Aug 18, 2010 14:22 GMT  ·  By

Researchers say that getting enough sleep time each night may do more than just allow you to rest for the next day; it may also improve your memory and creativity, as well as help you plan things more clearly and efficiently.

For many years, experts have been suggesting that sleep sufficient hours each night, as well as napping, contribute to boosts in various cognitive functions, but the new work brings proof that this is the case.

The investigation shows that the correlation holds true for people who nap and also experience rapid-eye movement (REM) sleep.

When they were woken up and subjected to a task demanding them to come up with new ideas, those who napped and had REM sleep proved to be better able to combine ideas in new, innovative manners.

The research was conducted by investigators at the University of California in San Diego (UCSD), who were led by psychiatrist Sara Mednick. She was also the author of the new study.

The new findings were presented on Friday, at the annual meeting of the American Psychological Association. The study included REM and non-REM sleepers, as well as people who rested during the experiments without sleeping.

“When you imagine future events, you're recombining aspects of experiences that have actually occurred,” says for National Geographic News Daniel Schacter.

The expert is based at the Harvard University, where he holds an appointment as a psychiatrist. He was not directly involved in the new investigation.

“Nobody really knows [how sleep influences the brain]. But I suspect there might be a connection. After all, dreams are a different way of recombining aspects of past experience,” he adds.

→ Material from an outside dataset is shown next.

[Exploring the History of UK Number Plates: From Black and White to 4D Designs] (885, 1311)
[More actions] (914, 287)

Schacter explains that studies he conducted showed that certain areas of the human brain were equally as active during sleep as they were when performing their daytime operations.

One good example is the hippocampus, which is active in memory formation, and which lights up on functional Magnetic Resonance Imaging (fMRI) scans, during sleep.

REM sleep “plays a role in helping people detach their memory of that word from being able to use that word in other contexts,” Mednick concludes.